MÜNCHEN (IT BOLTWISE) – Die Annahme, dass Tanz und Wiegenlieder universelle Bestandteile menschlicher Kultur sind, wird durch neue Forschungsergebnisse in Frage gestellt. Eine umfassende ethnografische Studie unter den Northern Aché in Paraguay zeigt, dass diese Praktiken nicht in allen Kulturen vorkommen.

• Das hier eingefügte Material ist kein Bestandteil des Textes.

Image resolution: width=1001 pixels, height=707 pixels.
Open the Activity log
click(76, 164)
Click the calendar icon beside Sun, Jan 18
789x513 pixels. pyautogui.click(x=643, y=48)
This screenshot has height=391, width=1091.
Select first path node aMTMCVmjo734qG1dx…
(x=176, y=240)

Die Vorstellung, dass Tanz und Wiegenlieder universelle menschliche Verhaltensweisen sind, wird durch eine neue Studie, die auf über vier Jahrzehnten ethnografischer Forschung basiert, herausgefordert. Forscher der University of California, Davis, untersuchten die Northern Aché in Paraguay und fanden keine Hinweise auf gemeinschaftliches Tanzen oder auf Säuglinge gerichteten Gesang. Diese Entdeckung legt nahe, dass solche Verhaltensweisen eher kulturell vermittelt als biologisch verankert sind und somit anfällig für Verlust sein können.
Die Forschung, die in der Fachzeitschrift Current Biology veröffentlicht wurde, zeigt, dass die Northern Aché, abgesehen von kirchlichem Gesang, der von Missionaren eingeführt wurde, nur in sehr begrenztem Umfang und meist alleine singen. Männer singen hauptsächlich über die Jagd, während Frauen über verstorbene Angehörige singen. Kinder ahmen manchmal die Lieder der Erwachsenen nach, doch gemeinschaftliches Tanzen oder Wiegenlieder wurden nicht beobachtet.

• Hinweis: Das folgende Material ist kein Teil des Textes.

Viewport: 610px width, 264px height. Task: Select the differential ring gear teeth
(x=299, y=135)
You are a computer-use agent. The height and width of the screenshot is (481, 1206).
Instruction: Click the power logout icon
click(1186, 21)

Diese Ergebnisse werfen ein neues Licht auf die Rolle der kulturellen Kontinuität bei der Gestaltung scheinbar angeborener menschlicher Verhaltensweisen. Die Forscher argumentieren, dass Tanz und Wiegenlieder eher erlernte Erfindungen sind, ähnlich wie das Feuermachen, und nicht spontan entstehen. Dies unterstreicht die Bedeutung der kulturellen Übertragung für die Aufrechterhaltung dieser Praktiken.

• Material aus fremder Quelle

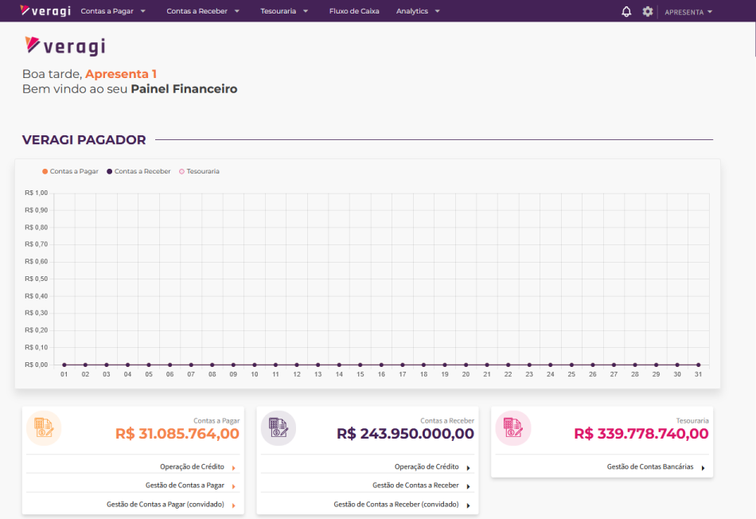756x519 pixels.
Task: Click the day 16 data point on chart
Action: pos(381,365)
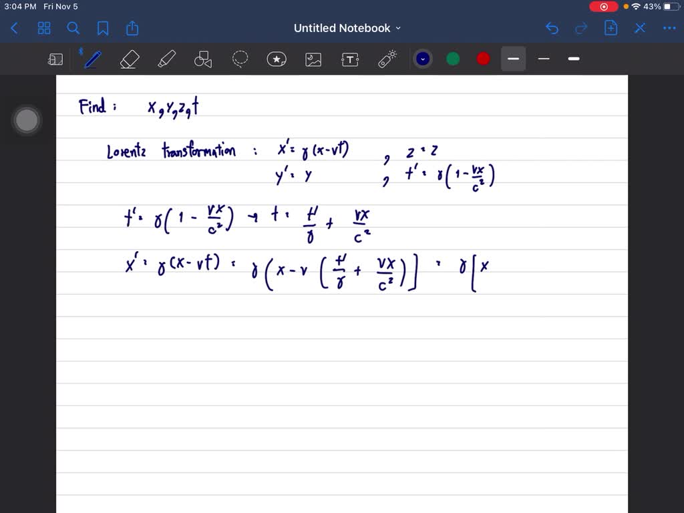Undo the last stroke

tap(552, 28)
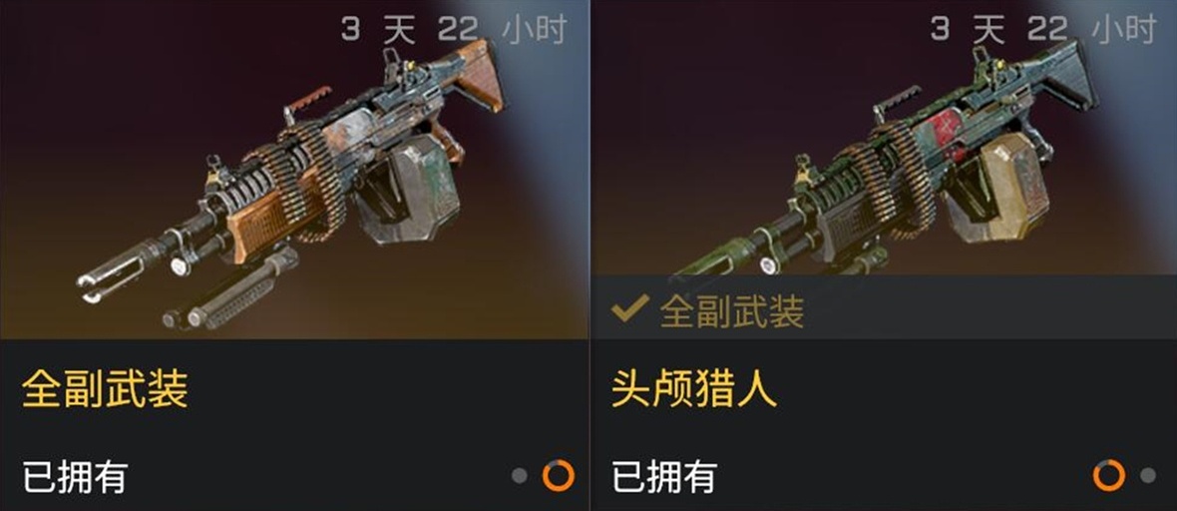Select the gray dot on 头颅猎人 card
Viewport: 1177px width, 511px height.
1148,476
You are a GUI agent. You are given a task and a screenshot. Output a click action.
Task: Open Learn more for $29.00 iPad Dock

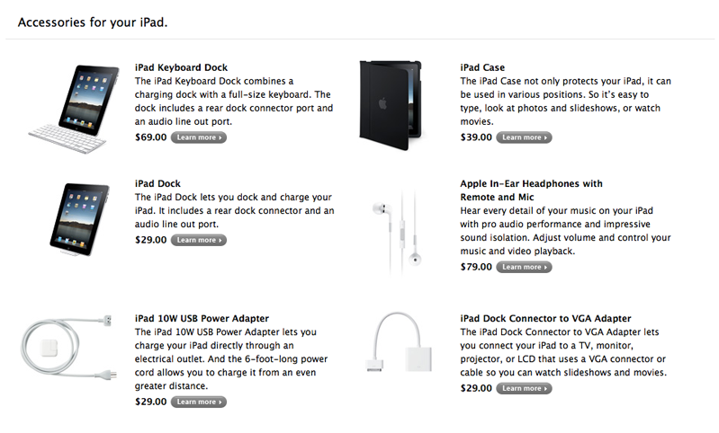coord(199,240)
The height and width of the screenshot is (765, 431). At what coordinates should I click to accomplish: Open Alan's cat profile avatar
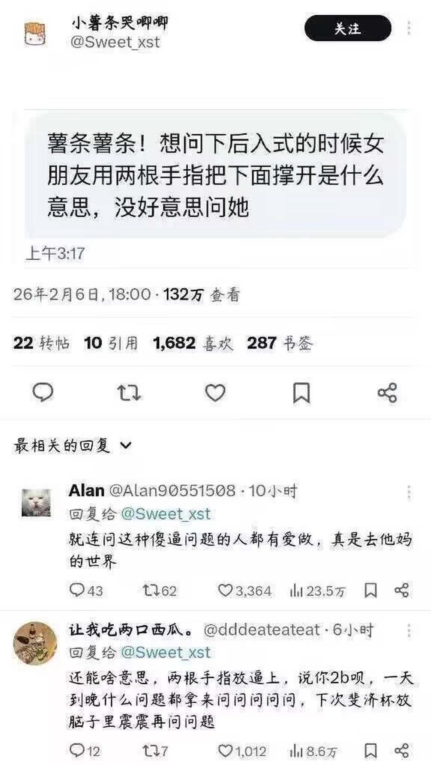[36, 503]
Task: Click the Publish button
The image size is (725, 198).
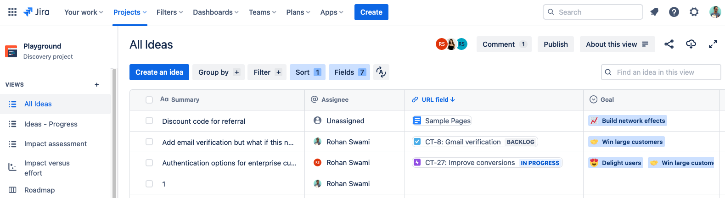Action: (x=556, y=44)
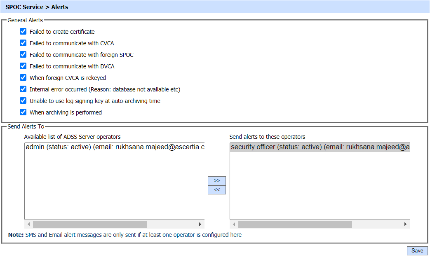Click available operators horizontal scrollbar thumb
Image resolution: width=430 pixels, height=257 pixels.
pos(89,224)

Die Studie basiert auf umfangreichen Feldforschungen, die zwischen 1977 und 2020 von Kim Hill, einem Anthropologen der Arizona State University, durchgeführt wurden. Hill verbrachte über 120 Monate bei den Northern Aché und dokumentierte verschiedene Aspekte ihres Lebens und Verhaltens, einschließlich ihrer Beziehung zur Musik. Seine Beobachtungen deuten darauf hin, dass Tanz und Wiegenlieder möglicherweise während Zeiten des Bevölkerungsrückgangs oder durch erzwungene Umsiedlungen verloren gingen.
Die Forscher betonen, dass diese Praktiken möglicherweise nach dem Ende von Hills Feldforschung im Jahr 2020 wieder eingeführt wurden, als die Präsenz paraguayischer Missionare zunahm. Dennoch bleibt die Erkenntnis, dass kulturelle Übertragung eine entscheidendere Rolle spielt, als bisher angenommen. Dies bedeutet nicht, dass Menschen keine genetischen Anpassungen für Tanz und Wiegenlieder entwickelt haben, sondern dass die kulturelle Vermittlung entscheidend für deren Erhalt ist.
Diese Forschungsergebnisse fordern die bisherige Annahme heraus, dass Musik und Bewegung universelle menschliche Eigenschaften sind. Sie regen dazu an, die Bedeutung der kulturellen Übertragung in der Evolution menschlicher Verhaltensweisen neu zu bewerten und zu untersuchen, wie kulturelle Praktiken in verschiedenen Gesellschaften entstehen und verschwinden.